Hell yes, I’m going to vote!!
Because despite holding self-evident the truth that all men are created equal, the right to vote wasn’t always made available to my people.
When it was made available, It wasn’t something that all people accepted.
When steps were taken to ensure that we would be allowed to vote, the blood of many who came before me was shed at the hands of those who would oppose all, one of the most basic tenets on which this country was founded.
And even today, some would stand in my path to the election booth if they could
So am I going to vote today?
Hell yes, I’m going to vote!!! And so should you.
Quick and I mean a short history below.
1789 The United States of America holds its first presidential election.
1870 The Fifteenth Amendment (Amendment XV) to the United States Constitution prohibits the federal and state governments from denying citizens the right to vote based on that citizen’s “race, color, or previous condition of servitude.”
1896 Louisiana passes “grandfather clauses” to keep former slaves and their descendants from voting. As a result, registered black voters drops from 44.8% in 1896 to 4.0% four years later. Mississippi, South Carolina, Alabama, and Virginia follow Louisiana’s lead by enacting their own grandfather clauses.
In 1965 more than 500 non-violent civil rights marchers are attacked by law enforcement officers while attempting to march from Selma to Montgomery, Alabama, to demand African American voting rights.

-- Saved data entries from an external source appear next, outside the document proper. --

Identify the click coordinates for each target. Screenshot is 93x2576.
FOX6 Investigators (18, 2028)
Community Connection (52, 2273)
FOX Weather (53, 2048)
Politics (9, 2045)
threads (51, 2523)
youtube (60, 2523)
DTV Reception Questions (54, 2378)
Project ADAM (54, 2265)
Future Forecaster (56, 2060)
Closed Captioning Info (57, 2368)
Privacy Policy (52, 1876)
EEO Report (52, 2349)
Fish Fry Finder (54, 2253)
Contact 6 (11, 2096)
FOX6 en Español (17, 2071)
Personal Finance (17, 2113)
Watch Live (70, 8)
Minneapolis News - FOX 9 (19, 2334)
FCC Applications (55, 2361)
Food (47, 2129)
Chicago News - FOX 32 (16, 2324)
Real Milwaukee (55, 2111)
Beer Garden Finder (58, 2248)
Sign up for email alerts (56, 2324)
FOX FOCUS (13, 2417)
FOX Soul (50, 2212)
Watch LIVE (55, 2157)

1965 President Lyndon B. Johnson signs the Voting Rights Act into law, permanently barring barriers to political participation by racial and ethnic minorities, prohibiting any election practice that denies the right to vote on account of race, and requiring jurisdictions with a history of discrimination in voting to get federal approval for changes in their election laws before they can take effect.